------ Information provided

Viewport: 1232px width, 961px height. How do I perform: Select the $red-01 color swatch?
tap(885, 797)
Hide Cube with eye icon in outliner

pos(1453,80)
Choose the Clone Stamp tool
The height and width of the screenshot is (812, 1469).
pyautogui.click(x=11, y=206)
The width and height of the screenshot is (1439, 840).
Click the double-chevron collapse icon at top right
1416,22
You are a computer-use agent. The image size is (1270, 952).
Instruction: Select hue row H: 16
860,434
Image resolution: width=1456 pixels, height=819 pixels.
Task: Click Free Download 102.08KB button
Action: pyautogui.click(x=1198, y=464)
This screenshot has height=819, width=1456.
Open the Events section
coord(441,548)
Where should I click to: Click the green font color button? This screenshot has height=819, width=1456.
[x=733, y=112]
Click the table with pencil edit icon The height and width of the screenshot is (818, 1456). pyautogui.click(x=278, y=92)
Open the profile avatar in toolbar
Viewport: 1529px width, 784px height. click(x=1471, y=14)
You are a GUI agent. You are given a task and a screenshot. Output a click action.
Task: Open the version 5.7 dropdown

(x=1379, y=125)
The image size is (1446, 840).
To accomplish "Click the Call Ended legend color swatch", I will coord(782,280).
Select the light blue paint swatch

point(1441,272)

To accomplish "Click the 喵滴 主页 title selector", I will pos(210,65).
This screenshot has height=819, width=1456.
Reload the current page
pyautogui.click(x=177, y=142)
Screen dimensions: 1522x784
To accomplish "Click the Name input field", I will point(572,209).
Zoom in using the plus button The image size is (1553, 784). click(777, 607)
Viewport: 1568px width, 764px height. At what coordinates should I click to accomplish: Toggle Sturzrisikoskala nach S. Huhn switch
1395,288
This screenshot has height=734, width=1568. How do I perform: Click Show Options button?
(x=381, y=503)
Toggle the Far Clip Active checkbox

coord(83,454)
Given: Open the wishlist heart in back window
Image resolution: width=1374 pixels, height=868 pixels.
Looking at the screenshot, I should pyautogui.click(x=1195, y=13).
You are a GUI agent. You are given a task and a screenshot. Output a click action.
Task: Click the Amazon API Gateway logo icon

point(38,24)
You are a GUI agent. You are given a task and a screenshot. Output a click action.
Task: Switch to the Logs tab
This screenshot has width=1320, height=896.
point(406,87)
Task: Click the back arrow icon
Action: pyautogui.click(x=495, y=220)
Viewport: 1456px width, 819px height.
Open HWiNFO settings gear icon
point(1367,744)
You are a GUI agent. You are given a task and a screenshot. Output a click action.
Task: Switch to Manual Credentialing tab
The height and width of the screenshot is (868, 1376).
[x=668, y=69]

------------

- Requirement -
Check each line of the data above for the string "will", and copy the ones that have it.

- Exercise answer -
To accomplish "Click the Call Ended legend color swatch", I will coord(782,280).
To accomplish "Click the 喵滴 主页 title selector", I will pos(210,65).
To accomplish "Click the Name input field", I will point(572,209).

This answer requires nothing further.